Friday, December 23, 2011

Good To Be Home

I am sitting a little uncomfortably at the computer table, thinking I need to write some thoughts about having bi-lateral knee surgery.  My knees are flexed back as far as I can get them at this moment and I have to say it feels good and hurts at the same time.  Maybe a blog will be a good distraction. 
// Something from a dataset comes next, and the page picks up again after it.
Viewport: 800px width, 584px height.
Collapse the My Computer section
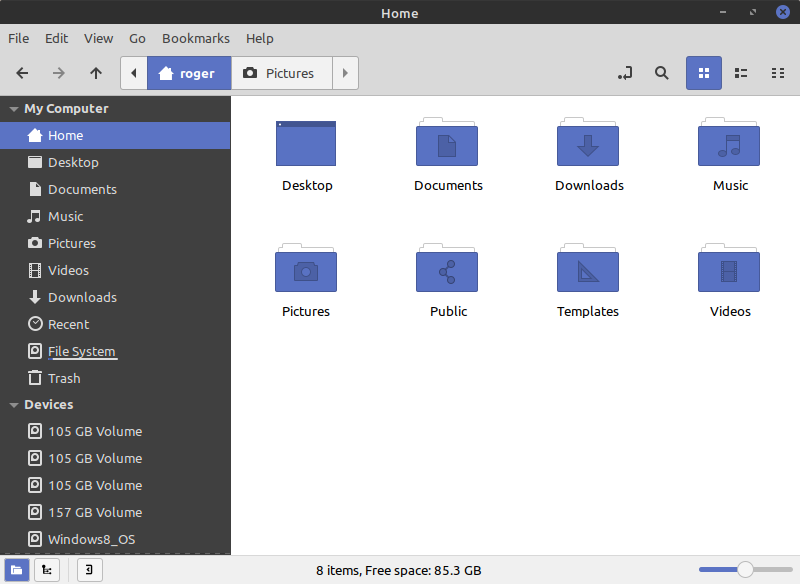point(14,109)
Grandpa Santa and Tatum, 2011
On December 5, 2011 I had both of my rickety, hard working knees replaced.  I lost several days following surgery, the use of heavy pain killers gave me a fuzzy memory (which is probably good) and as I began to come around I was then whisk off to the in-hospital rehab to learn to walk again.  Holy Cow, walking on new knees was rather a startling experience.  I am no longer bow legged and I even felt a little taller.  My legs were like lead!  I had to learn to use muscles that had been stretched beyond anything I care to imagine.  The skin from above, over and below my knees were being held together by staples.  These staples were removed on Dec. 21st.  Richard counted 40 in each knee.  I would like to say I was brave and it was nothing, but it took my breath away several times and tears came to my eyes. 

I can't say enough about the care and attention I received while in the hospital.  Everyone was kind and helpful and never left me hanging.  They would bring me heated blankets on request and were at my side with every attempt to get up and move to the bathroom or sit in a chair.  It didn't take long with Physical Therapy and Occupational Therapy moving me along and all I could think about was getting home. 

When I got home I couldn't have been happier, truly the best medicine ever!!!!  Our house with our stuff and I could move about freely when ever I needed.  It seems I can't just be in any one place too long, I get too locked into a position and need to move.  Sometimes I feel like I start over with each transition. 

My children have been amazing, they picked up the slack while my wonderful husband accompanied a friend to Florida that needed help driving.  I am a lucky girl to have such an amazing support system.  This is something you can't do alone, no matter how independent you think you are. 

Now two days before Christmas, the tree is up and decorated because of my daughter.  My other daughter wrapped gifts and my son had to finish my shopping.  The kids and grand kids will be coming before noon on Christmas morning and they are bringing all the food.  It will be noisy and fun watching the grand children.  Their smiles are medicine to me too!

I am reminded that it isn't about the gifts, it is about all the love that surrounds us.  I have all I could ever want for Christmas, my awesome family, my very amazing friends and new knees!